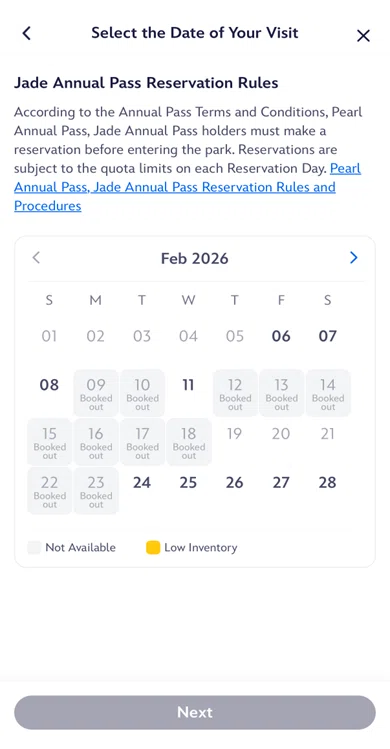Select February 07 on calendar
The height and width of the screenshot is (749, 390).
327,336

...

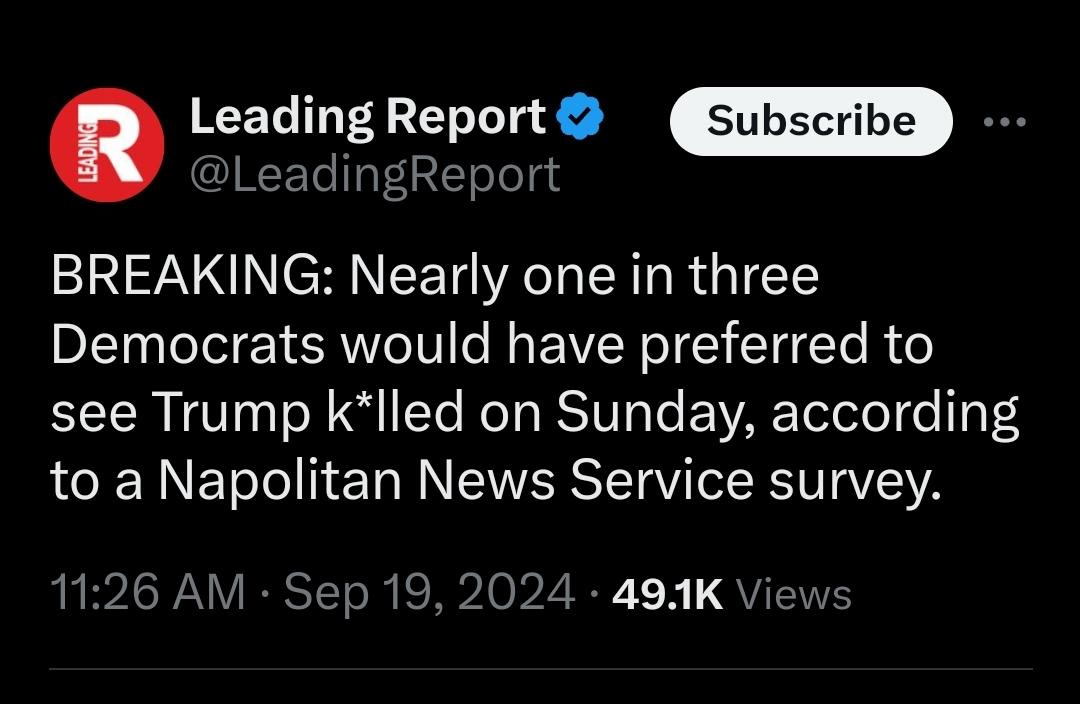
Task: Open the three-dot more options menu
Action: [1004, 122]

--

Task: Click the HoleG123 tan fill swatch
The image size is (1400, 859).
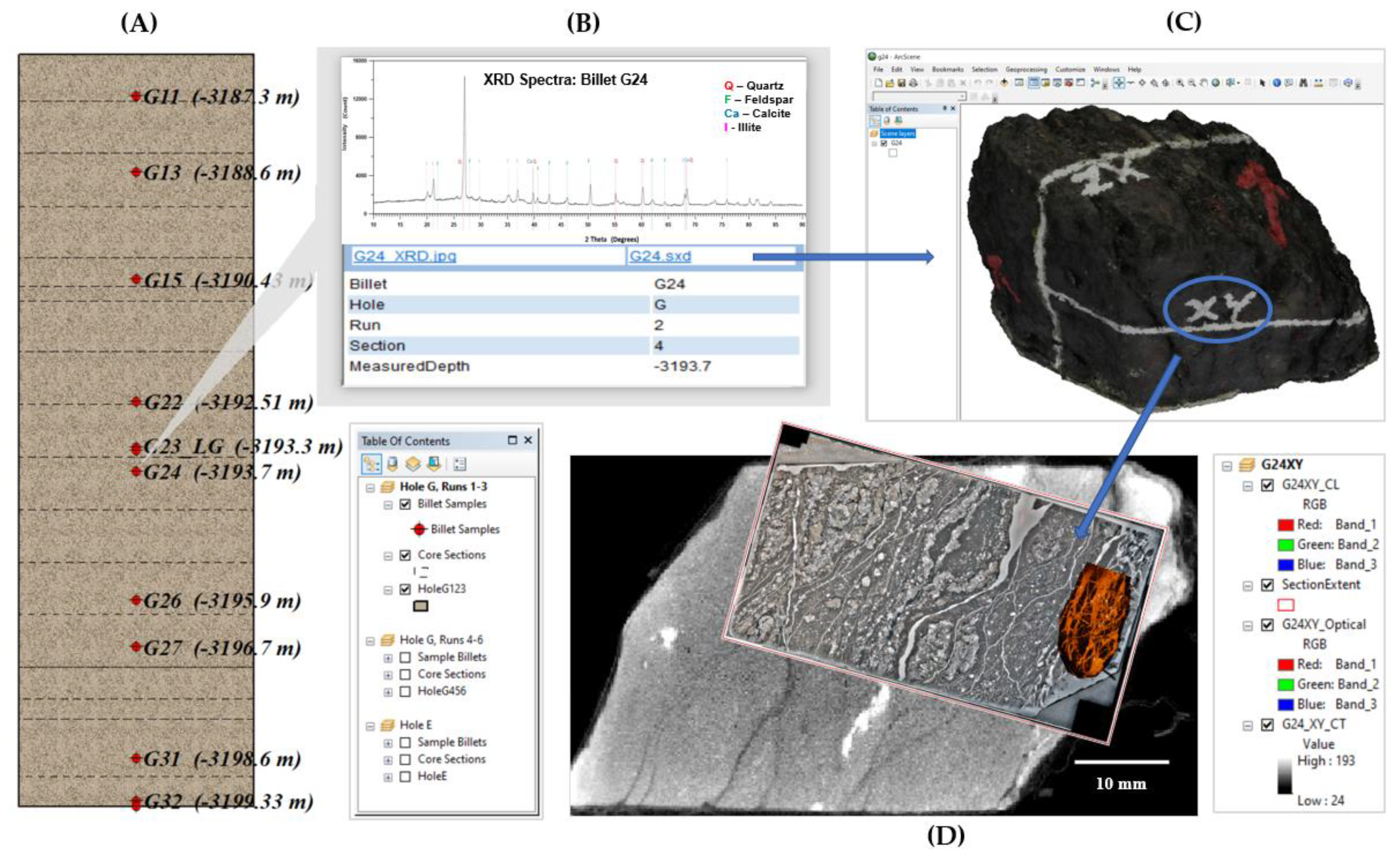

#### Task brief:
Can you print the material from the line containing "Task: Click the HoleG123 tan fill swatch" up to and including the line containing "The image size is (1400, 859).", reproducing each line without any change?

#### Complete answer:
Task: Click the HoleG123 tan fill swatch
The image size is (1400, 859).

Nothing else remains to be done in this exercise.